RESUMO DA TAREFA
No texto sobre o banco genético de Cannabis da UFV, quanto tempo duraram as negociações até a construção do Banco de Germoplasma ser autorizada?

A Universidade Federal de Viçosa (UFV) se torna a primeira instituição pública do país a abrigar um banco genético dedicado à Cannabis Sativa L., planta com grande potencial de uso em diversas áreas, como produção de medicamentos, fibras, bioplástico, alimentos não psicoativos e biocombustíveis.
A criação do Banco de Germoplasma é vista como um marco inicial para o Brasil explorar essa planta como uma futura commodity agrícola. A iniciativa visa catalogar e estudar a variabilidade genética das diferentes variedades de Cannabis, abrindo caminho para melhoramentos que possam atender a diversas demandas do mercado.
Iniciativa viabilizada com habeas corpus
Devido às propriedades psicoativas da planta, o projeto enfrentou desafios legais até ser aprovado. Após quatro anos de negociações, a construção do Banco de Germoplasma foi autorizada por meio de um habeas corpus concedido pela Subseção Judiciária da Justiça Federal de Viçosa, sob a jurisdição do Tribunal Regional Federal da 6ª Região (TRF6).

DADOS DE ENTRADA
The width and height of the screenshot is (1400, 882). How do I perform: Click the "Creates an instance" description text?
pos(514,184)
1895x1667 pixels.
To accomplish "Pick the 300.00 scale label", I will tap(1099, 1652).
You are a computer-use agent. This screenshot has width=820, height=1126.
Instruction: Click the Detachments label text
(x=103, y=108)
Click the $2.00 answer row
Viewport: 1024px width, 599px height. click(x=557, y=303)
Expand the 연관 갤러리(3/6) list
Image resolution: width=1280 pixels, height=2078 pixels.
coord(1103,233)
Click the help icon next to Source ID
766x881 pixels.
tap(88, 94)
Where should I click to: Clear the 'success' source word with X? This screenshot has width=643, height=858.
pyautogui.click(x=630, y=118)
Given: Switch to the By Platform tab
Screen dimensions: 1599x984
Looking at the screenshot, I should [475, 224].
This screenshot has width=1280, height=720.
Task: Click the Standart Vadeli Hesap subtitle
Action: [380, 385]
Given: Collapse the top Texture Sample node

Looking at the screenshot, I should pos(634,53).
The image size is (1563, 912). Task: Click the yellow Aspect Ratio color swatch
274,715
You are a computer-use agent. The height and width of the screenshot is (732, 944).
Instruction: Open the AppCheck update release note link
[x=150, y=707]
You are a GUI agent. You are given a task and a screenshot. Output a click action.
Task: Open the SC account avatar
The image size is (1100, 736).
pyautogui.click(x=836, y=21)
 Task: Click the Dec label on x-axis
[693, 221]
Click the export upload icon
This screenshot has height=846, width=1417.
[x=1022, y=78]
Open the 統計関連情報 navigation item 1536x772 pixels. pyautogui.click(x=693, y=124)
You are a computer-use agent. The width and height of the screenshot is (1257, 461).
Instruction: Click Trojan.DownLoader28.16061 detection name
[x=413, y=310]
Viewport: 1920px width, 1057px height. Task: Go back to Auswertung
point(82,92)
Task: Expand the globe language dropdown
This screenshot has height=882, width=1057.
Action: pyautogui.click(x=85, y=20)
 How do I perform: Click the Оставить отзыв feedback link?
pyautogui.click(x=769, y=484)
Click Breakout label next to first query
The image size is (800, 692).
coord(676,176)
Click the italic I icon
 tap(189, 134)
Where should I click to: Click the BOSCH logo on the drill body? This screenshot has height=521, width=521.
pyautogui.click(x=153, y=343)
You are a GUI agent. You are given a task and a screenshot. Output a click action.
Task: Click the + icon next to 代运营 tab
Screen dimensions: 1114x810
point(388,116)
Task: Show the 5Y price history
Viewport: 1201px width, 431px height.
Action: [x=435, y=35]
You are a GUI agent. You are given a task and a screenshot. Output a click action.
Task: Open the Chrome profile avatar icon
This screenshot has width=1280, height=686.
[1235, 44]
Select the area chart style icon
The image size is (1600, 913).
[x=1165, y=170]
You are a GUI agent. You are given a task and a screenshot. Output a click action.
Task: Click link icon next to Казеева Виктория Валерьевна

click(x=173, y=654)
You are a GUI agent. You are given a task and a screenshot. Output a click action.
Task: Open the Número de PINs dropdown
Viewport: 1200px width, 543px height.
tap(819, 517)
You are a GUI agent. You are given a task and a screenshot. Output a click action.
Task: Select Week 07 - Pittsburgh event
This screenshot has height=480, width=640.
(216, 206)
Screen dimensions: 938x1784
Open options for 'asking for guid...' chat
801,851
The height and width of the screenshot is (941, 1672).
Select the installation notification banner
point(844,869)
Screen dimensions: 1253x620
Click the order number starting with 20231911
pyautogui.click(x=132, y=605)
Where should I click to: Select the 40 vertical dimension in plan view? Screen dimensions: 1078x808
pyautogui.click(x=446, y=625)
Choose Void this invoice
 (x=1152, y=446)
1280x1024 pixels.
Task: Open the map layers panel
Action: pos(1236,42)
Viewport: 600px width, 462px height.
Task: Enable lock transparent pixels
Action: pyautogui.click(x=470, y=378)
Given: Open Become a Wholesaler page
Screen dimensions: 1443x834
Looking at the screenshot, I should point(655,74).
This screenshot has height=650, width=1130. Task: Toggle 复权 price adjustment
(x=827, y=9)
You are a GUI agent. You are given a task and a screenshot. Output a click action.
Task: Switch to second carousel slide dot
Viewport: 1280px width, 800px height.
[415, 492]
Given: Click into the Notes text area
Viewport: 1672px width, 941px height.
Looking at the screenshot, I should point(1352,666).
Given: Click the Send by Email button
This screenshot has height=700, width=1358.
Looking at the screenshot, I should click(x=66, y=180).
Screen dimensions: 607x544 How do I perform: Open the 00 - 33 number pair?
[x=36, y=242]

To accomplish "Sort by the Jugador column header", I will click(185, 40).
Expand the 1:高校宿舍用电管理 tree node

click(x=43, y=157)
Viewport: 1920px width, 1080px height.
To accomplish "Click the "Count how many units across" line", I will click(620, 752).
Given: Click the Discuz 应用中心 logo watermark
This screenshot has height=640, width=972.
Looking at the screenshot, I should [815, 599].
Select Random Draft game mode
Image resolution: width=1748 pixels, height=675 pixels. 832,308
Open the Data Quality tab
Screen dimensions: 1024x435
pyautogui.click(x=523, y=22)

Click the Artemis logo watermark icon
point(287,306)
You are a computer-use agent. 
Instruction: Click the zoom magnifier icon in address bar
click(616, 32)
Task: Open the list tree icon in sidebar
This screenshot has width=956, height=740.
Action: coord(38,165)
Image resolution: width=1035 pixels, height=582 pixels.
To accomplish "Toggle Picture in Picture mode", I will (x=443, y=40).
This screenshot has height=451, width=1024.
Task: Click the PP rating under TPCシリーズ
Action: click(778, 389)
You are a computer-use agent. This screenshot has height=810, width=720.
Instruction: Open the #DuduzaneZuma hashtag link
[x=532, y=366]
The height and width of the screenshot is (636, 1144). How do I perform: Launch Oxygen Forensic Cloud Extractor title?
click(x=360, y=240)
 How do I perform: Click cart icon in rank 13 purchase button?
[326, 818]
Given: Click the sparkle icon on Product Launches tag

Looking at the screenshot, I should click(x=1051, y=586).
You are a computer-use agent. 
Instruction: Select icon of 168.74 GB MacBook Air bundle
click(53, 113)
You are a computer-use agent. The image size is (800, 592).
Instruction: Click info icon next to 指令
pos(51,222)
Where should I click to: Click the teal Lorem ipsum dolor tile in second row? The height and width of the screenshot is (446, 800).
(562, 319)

RESPOSTA DA TAREFA
Quatro anos.